(Source text)
● ● ● ●

Ayodhya-Issue: Still Alive?

Undeniably, there still prevail several elements keen to make religious noise over the Ayodhya-issue. But does their noise have the force, mass-appeal and also the level of acceptance that it seemed to have around two and a half decades ago? There is a difference between simply making noise over any issue and also the level of fervour that the same can excite among masses. It is no secret that when this appeared to be the most important religious, social as well as political issue for the concerned people, it seemed to be given utmost importance at all levels, including media coverage. Compared to the peak that it had reached then, today the same appears to have minimal importance as well as relevance at the same levels.

The preceding point may be to a degree countered by saying that this year’s anniversary of Babri Masjid’s demolition coincided with death of Tamil leader Jayalalitha. Not surprisingly, media headlines, etc were dominated by news regarding her. The intensity of this point can, however, be defeated by stating that for several anniversaries the issue has not been receiving much importance. And this has not been because of some other more important news dominating media. The simple fact is that it has not been considered important enough to be given much coverage. Now, what does this imply?

Certainly, Indians of all religious communities are still as religious as they were around two and a half decades ago. Rather, it would not be wrong to state that the importance of religious beliefs, practices, etc has only increased in recent years. The same is marked by increasing popularity of television serials with lots of emphasis on religious practises. At the same time, the socio-political reality of religious and secular consciousness of people cannot be ignored or sidelined. This implies that they are no longer willing to be blinded by religious dictates of political nature. This certainly does not suggest that the entire country went through this phase during the pre-demolition and demolition phases of Babri Masjid.  People, who actually participated in the demolition and the accompanying riots, did not represent even 10 percent of the country’s population.

Yet, there is no denying that the demolition phase was a dark chapter in the secular and political history of this country. It marked the degree to which certain individuals, groups and others could be moved in the name of religion. The level of religious frenzy to the extent of communal rioting could be aggressively incited among certain sections. And this frenzy was spread across most parts of the country. That phase also helped Bharatiya Janata Party (BJP) gain prominence as an important national party. In the subsequent years, however, the same fervour over the same issue was not witnessed again. What does this suggest?

Clearly, the degree and nature of fervour excited during the demolition-period was a temporary phase. Had it a permanent nature, it would have been witnessed again. The frenzy did not reoccur because of several key factors that marked the post-demolition phase. One of these was people’s refusal to be blinded by religious dictates of politicians. Secondly, though religion remained important for them, they were not interested in abusing the same along communal lines. These two factors were also propelled by their consciousness of not allowing their religious, social and political ethics to be abused over communal issues.

● ● ● ●

(Records for processing)
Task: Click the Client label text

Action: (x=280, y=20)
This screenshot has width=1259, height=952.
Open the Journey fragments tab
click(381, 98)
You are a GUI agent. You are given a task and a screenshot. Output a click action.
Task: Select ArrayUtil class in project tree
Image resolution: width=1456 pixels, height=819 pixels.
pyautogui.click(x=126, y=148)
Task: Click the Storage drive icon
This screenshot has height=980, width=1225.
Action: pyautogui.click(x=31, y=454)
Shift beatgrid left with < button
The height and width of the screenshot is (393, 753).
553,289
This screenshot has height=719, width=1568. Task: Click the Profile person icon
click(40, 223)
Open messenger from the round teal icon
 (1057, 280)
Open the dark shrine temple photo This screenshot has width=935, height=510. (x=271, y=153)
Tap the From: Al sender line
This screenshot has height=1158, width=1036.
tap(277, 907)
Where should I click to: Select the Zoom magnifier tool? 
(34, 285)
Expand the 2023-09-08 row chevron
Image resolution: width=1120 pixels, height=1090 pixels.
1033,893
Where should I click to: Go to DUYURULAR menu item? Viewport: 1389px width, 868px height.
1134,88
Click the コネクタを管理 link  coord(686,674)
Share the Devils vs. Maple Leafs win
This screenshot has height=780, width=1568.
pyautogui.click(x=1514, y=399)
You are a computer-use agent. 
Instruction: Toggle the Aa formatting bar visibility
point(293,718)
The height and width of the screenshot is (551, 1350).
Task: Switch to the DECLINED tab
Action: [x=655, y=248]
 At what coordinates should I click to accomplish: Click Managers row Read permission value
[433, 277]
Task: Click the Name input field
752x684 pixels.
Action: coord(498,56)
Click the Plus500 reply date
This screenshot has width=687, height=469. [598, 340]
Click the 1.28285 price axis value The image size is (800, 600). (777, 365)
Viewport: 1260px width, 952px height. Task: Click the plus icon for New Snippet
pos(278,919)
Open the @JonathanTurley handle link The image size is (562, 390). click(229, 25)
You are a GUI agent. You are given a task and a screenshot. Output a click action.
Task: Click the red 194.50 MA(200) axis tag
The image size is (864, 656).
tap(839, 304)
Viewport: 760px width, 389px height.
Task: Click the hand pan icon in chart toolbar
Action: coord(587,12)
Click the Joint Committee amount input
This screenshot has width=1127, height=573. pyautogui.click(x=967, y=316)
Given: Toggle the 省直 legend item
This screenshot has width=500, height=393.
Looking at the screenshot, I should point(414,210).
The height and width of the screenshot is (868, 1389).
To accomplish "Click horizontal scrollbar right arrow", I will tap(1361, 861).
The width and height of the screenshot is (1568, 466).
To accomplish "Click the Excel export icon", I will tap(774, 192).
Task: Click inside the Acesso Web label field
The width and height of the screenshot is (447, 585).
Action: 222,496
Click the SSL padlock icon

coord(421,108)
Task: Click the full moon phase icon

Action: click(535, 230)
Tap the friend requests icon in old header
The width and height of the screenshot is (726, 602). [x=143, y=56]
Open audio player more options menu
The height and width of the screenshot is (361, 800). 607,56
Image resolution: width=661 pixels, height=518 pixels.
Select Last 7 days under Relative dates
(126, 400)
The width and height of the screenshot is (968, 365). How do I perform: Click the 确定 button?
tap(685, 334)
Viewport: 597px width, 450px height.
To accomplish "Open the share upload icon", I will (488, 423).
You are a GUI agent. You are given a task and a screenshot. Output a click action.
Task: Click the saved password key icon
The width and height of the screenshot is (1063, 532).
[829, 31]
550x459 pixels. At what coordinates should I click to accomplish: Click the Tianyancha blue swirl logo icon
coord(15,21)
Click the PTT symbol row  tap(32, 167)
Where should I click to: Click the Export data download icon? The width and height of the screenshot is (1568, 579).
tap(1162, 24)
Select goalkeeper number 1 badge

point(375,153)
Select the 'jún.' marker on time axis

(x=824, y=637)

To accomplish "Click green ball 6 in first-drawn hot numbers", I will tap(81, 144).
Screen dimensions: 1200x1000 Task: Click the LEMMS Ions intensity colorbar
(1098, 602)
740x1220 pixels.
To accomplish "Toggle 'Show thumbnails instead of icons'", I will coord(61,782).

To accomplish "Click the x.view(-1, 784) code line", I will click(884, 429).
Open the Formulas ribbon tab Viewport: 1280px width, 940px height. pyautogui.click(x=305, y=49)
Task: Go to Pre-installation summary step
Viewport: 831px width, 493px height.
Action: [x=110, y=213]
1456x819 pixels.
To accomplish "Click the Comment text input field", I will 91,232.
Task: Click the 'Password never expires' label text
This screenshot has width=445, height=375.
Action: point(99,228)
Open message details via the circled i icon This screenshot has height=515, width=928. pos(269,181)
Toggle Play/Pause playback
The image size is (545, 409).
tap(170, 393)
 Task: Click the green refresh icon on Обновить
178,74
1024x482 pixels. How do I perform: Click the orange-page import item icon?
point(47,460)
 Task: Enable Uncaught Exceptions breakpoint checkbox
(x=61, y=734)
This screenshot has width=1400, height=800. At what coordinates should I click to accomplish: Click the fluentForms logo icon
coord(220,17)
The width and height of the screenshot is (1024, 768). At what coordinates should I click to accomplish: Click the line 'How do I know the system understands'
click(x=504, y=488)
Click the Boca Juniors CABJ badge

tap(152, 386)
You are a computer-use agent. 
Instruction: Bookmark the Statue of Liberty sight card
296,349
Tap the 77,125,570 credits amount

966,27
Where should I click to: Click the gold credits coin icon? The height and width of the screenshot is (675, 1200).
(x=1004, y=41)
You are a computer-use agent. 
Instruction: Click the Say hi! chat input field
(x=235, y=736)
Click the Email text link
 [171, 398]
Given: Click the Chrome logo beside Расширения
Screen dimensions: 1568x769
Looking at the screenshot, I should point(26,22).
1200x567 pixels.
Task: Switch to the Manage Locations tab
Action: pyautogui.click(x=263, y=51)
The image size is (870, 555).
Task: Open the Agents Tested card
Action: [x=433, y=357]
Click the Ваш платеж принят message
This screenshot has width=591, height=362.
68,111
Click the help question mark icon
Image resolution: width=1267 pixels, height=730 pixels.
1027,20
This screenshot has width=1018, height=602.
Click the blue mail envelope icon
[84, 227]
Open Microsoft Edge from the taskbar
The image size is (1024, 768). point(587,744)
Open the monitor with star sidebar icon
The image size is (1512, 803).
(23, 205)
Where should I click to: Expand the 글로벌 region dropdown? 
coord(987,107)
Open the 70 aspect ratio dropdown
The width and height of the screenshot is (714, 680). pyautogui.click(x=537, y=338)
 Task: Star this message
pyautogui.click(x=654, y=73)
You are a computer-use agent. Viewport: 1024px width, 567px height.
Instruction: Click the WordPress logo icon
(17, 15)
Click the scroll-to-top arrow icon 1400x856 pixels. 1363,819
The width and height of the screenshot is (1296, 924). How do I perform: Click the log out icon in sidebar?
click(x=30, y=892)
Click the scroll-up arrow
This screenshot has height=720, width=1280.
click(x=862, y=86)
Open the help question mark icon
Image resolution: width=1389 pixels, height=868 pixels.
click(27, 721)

● ● ● ●

(Tasks for this exercise)
(a) Copy word for word the passage of the Ayodhya article that begins at the words "Clearly, the degree" and ends after the words "over communal issues.".
(b) Quote the rows beginning at the line that contains "Open the @JonathanTurley" and stopping after the line that contains "will tap(1361, 861).", with both of those lines included.
The rows bear no relation to the article on the Ayodhya issue.

(Exercise answers)
(a)
Clearly, the degree and nature of fervour excited during the demolition-period was a temporary phase. Had it a permanent nature, it would have been witnessed again. The frenzy did not reoccur because of several key factors that marked the post-demolition phase. One of these was people’s refusal to be blinded by religious dictates of politicians. Secondly, though religion remained important for them, they were not interested in abusing the same along communal lines. These two factors were also propelled by their consciousness of not allowing their religious, social and political ethics to be abused over communal issues.

(b)
Open the @JonathanTurley handle link The image size is (562, 390). click(229, 25)
You are a GUI agent. You are given a task and a screenshot. Output a click action.
Task: Click the red 194.50 MA(200) axis tag
The image size is (864, 656).
tap(839, 304)
Viewport: 760px width, 389px height.
Task: Click the hand pan icon in chart toolbar
Action: coord(587,12)
Click the Joint Committee amount input
This screenshot has width=1127, height=573. pyautogui.click(x=967, y=316)
Given: Toggle the 省直 legend item
This screenshot has width=500, height=393.
Looking at the screenshot, I should point(414,210).
The height and width of the screenshot is (868, 1389).
To accomplish "Click horizontal scrollbar right arrow", I will tap(1361, 861).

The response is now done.